◆ EXERCISE DESCRIPTION ◆
Copy out the lines of the records below, and only those lines, from the one with "Specials (233, 15)" through the one with "About Us (367, 45)", exactly as they appear.

◆ DATA EXTRACTS ◆
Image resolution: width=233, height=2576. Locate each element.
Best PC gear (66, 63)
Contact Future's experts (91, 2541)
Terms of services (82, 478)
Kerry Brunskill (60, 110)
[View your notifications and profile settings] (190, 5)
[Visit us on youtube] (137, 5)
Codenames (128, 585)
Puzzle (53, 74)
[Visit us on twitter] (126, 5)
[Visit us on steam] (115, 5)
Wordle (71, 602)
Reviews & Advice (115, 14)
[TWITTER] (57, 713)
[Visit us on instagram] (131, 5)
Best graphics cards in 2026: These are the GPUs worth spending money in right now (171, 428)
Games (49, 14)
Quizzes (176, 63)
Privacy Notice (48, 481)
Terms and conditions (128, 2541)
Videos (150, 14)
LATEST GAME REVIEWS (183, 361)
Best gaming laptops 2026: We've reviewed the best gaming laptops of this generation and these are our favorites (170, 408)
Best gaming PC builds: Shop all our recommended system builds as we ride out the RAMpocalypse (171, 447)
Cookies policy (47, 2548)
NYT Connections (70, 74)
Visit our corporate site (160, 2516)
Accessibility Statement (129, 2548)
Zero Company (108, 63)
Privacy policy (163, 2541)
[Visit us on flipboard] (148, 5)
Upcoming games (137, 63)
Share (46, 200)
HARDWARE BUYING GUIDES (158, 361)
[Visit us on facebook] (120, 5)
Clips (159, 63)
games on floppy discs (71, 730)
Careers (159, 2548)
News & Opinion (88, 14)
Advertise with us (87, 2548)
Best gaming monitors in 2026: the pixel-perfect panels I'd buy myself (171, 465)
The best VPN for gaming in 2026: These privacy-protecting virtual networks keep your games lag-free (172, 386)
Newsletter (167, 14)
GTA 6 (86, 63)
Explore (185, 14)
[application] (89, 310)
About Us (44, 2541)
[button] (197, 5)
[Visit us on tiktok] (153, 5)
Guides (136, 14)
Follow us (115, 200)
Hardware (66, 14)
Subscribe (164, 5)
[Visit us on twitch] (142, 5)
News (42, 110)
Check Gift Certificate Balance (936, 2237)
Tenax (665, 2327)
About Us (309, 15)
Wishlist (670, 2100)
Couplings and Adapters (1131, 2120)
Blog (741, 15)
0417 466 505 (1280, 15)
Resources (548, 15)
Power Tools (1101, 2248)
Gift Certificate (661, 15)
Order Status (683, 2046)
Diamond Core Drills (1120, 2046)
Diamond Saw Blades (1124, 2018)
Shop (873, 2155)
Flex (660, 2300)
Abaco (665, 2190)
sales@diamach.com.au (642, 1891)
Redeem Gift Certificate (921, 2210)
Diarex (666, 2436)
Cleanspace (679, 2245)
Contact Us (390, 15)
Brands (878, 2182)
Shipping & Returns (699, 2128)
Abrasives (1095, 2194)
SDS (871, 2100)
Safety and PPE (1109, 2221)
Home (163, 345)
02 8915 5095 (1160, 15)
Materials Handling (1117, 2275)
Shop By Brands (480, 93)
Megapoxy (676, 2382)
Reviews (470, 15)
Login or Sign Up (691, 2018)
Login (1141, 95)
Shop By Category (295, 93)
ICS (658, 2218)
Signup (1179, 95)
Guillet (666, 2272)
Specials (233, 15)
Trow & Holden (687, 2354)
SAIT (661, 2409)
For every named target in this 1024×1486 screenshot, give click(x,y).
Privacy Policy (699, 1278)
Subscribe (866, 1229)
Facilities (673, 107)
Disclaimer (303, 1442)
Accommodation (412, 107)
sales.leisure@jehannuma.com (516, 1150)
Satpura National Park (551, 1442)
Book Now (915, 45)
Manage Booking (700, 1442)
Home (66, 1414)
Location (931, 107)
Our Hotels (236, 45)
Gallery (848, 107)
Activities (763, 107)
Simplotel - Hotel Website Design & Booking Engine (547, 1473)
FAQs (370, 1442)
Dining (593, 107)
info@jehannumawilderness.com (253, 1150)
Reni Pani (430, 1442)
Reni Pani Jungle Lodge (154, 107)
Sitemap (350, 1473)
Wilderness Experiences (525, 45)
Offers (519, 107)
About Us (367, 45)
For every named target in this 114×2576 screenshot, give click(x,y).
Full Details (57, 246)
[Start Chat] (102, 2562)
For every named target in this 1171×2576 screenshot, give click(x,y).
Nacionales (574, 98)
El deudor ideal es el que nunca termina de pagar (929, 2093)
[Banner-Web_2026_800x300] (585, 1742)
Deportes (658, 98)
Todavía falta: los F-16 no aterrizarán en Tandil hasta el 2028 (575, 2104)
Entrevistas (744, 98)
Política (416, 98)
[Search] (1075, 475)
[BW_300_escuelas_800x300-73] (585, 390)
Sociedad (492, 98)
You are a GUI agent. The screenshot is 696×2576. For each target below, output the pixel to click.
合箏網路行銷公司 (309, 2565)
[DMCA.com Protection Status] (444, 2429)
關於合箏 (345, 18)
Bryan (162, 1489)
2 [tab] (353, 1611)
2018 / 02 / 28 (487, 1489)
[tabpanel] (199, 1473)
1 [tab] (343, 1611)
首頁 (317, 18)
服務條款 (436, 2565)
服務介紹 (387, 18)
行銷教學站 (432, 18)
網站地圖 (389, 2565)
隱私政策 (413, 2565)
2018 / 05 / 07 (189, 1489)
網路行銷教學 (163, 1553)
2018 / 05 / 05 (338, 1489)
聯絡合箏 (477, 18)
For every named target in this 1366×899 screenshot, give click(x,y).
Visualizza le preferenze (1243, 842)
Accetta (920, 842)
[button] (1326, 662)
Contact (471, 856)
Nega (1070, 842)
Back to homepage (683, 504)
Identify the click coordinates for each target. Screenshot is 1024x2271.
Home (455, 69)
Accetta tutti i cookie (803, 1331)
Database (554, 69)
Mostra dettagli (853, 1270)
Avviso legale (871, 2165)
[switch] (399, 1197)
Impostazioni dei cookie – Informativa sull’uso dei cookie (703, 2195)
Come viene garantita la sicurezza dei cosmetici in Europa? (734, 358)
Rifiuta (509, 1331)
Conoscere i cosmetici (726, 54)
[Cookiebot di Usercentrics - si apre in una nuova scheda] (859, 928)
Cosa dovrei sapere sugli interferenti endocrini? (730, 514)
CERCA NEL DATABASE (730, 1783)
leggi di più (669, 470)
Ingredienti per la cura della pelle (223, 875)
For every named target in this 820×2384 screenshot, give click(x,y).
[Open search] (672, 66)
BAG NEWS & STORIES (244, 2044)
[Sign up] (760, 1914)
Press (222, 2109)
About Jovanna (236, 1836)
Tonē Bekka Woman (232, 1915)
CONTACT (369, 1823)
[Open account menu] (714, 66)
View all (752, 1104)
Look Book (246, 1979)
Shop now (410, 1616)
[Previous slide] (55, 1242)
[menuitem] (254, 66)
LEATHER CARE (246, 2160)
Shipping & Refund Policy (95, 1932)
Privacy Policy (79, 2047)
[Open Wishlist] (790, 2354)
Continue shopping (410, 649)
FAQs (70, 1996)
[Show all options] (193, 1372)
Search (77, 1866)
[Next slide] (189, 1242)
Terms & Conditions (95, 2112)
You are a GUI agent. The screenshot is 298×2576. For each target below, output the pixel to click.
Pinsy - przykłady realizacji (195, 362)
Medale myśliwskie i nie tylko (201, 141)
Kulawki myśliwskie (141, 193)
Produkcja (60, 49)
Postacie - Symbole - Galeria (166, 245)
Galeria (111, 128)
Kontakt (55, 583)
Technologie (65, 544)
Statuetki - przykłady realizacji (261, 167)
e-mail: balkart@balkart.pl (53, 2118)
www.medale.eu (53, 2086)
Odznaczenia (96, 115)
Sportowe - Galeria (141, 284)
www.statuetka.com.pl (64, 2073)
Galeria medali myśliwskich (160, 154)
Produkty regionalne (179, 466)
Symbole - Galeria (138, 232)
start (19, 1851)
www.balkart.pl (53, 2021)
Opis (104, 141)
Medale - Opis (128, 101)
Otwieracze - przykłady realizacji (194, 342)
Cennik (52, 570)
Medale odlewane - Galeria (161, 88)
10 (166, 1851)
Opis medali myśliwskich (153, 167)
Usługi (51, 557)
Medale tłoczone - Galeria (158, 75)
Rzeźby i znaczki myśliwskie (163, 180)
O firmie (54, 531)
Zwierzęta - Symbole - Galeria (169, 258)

◆ EXPECTED OUTPUT ◆
Specials (233, 15)
Trow & Holden (687, 2354)
SAIT (661, 2409)
For every named target in this 1024×1486 screenshot, give click(x,y).
Privacy Policy (699, 1278)
Subscribe (866, 1229)
Facilities (673, 107)
Disclaimer (303, 1442)
Accommodation (412, 107)
sales.leisure@jehannuma.com (516, 1150)
Satpura National Park (551, 1442)
Book Now (915, 45)
Manage Booking (700, 1442)
Home (66, 1414)
Location (931, 107)
Our Hotels (236, 45)
Gallery (848, 107)
Activities (763, 107)
Simplotel - Hotel Website Design & Booking Engine (547, 1473)
FAQs (370, 1442)
Dining (593, 107)
info@jehannumawilderness.com (253, 1150)
Reni Pani (430, 1442)
Reni Pani Jungle Lodge (154, 107)
Sitemap (350, 1473)
Wilderness Experiences (525, 45)
Offers (519, 107)
About Us (367, 45)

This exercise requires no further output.